▸ Data for the task:
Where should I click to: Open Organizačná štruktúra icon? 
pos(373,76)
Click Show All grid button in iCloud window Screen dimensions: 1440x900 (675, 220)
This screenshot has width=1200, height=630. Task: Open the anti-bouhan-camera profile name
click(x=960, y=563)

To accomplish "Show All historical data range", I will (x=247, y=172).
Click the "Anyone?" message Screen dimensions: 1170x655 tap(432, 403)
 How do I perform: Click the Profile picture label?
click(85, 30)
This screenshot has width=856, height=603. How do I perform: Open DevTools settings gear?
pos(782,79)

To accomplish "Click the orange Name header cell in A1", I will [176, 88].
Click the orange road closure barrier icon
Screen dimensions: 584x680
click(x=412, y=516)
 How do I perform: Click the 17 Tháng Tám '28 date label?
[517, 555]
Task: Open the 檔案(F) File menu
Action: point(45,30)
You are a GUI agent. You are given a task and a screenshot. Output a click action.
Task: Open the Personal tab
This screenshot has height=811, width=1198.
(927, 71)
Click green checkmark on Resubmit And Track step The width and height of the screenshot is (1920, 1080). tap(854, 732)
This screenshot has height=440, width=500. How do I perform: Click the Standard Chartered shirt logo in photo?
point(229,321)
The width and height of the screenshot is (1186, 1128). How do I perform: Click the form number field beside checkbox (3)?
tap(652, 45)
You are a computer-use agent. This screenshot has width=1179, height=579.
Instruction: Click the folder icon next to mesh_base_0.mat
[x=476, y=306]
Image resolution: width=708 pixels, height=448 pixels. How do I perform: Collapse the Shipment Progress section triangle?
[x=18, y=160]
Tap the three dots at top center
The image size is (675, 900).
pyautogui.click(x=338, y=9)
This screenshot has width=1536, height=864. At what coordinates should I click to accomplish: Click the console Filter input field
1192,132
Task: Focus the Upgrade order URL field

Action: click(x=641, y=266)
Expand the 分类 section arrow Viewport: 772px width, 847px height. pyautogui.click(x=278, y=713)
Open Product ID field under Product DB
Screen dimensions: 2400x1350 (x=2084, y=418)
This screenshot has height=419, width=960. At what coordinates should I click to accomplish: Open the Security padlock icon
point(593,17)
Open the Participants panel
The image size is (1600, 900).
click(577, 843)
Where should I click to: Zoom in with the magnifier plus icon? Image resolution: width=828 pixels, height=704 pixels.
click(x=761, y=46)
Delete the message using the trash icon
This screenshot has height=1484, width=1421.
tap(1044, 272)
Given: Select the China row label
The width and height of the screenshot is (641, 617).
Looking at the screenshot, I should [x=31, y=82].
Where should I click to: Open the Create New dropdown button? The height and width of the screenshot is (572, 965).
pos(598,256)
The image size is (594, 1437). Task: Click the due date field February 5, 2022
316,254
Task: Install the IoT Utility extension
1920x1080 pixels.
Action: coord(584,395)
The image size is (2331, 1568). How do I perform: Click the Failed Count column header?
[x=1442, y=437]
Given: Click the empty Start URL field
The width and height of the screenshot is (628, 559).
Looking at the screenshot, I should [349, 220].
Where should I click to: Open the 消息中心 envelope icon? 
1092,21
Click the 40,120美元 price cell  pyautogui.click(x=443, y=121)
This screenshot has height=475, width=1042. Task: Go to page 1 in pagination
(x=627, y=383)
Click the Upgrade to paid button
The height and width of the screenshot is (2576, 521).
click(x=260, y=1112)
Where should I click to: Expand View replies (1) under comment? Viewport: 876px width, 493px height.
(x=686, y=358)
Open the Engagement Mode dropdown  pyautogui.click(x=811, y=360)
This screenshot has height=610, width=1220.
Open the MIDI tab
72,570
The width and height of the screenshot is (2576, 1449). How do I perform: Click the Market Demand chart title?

▸ Given request: Reproduce every row above, character for character, from first to last.

▸ Completed exercise:
Where should I click to: Open Organizačná štruktúra icon? 
pos(373,76)
Click Show All grid button in iCloud window Screen dimensions: 1440x900 (675, 220)
This screenshot has width=1200, height=630. Task: Open the anti-bouhan-camera profile name
click(x=960, y=563)

To accomplish "Show All historical data range", I will (x=247, y=172).
Click the "Anyone?" message Screen dimensions: 1170x655 tap(432, 403)
 How do I perform: Click the Profile picture label?
click(85, 30)
This screenshot has width=856, height=603. How do I perform: Open DevTools settings gear?
pos(782,79)

To accomplish "Click the orange Name header cell in A1", I will [176, 88].
Click the orange road closure barrier icon
Screen dimensions: 584x680
click(x=412, y=516)
 How do I perform: Click the 17 Tháng Tám '28 date label?
[517, 555]
Task: Open the 檔案(F) File menu
Action: point(45,30)
You are a GUI agent. You are given a task and a screenshot. Output a click action.
Task: Open the Personal tab
This screenshot has height=811, width=1198.
(927, 71)
Click green checkmark on Resubmit And Track step The width and height of the screenshot is (1920, 1080). tap(854, 732)
This screenshot has height=440, width=500. How do I perform: Click the Standard Chartered shirt logo in photo?
point(229,321)
The width and height of the screenshot is (1186, 1128). How do I perform: Click the form number field beside checkbox (3)?
tap(652, 45)
You are a computer-use agent. This screenshot has width=1179, height=579.
Instruction: Click the folder icon next to mesh_base_0.mat
[x=476, y=306]
Image resolution: width=708 pixels, height=448 pixels. How do I perform: Collapse the Shipment Progress section triangle?
[x=18, y=160]
Tap the three dots at top center
The image size is (675, 900).
pyautogui.click(x=338, y=9)
This screenshot has width=1536, height=864. At what coordinates should I click to accomplish: Click the console Filter input field
1192,132
Task: Focus the Upgrade order URL field

Action: click(x=641, y=266)
Expand the 分类 section arrow Viewport: 772px width, 847px height. pyautogui.click(x=278, y=713)
Open Product ID field under Product DB
Screen dimensions: 2400x1350 (x=2084, y=418)
This screenshot has height=419, width=960. At what coordinates should I click to accomplish: Open the Security padlock icon
point(593,17)
Open the Participants panel
The image size is (1600, 900).
click(577, 843)
Where should I click to: Zoom in with the magnifier plus icon? Image resolution: width=828 pixels, height=704 pixels.
click(x=761, y=46)
Delete the message using the trash icon
This screenshot has height=1484, width=1421.
tap(1044, 272)
Given: Select the China row label
The width and height of the screenshot is (641, 617).
Looking at the screenshot, I should [x=31, y=82].
Where should I click to: Open the Create New dropdown button? The height and width of the screenshot is (572, 965).
pos(598,256)
The image size is (594, 1437). Task: Click the due date field February 5, 2022
316,254
Task: Install the IoT Utility extension
1920x1080 pixels.
Action: coord(584,395)
The image size is (2331, 1568). How do I perform: Click the Failed Count column header?
[x=1442, y=437]
Given: Click the empty Start URL field
The width and height of the screenshot is (628, 559).
Looking at the screenshot, I should [349, 220].
Where should I click to: Open the 消息中心 envelope icon? 
1092,21
Click the 40,120美元 price cell  pyautogui.click(x=443, y=121)
This screenshot has height=475, width=1042. Task: Go to page 1 in pagination
(x=627, y=383)
Click the Upgrade to paid button
The height and width of the screenshot is (2576, 521).
click(x=260, y=1112)
Where should I click to: Expand View replies (1) under comment? Viewport: 876px width, 493px height.
(x=686, y=358)
Open the Engagement Mode dropdown  pyautogui.click(x=811, y=360)
This screenshot has height=610, width=1220.
Open the MIDI tab
72,570
The width and height of the screenshot is (2576, 1449). How do I perform: Click the Market Demand chart title?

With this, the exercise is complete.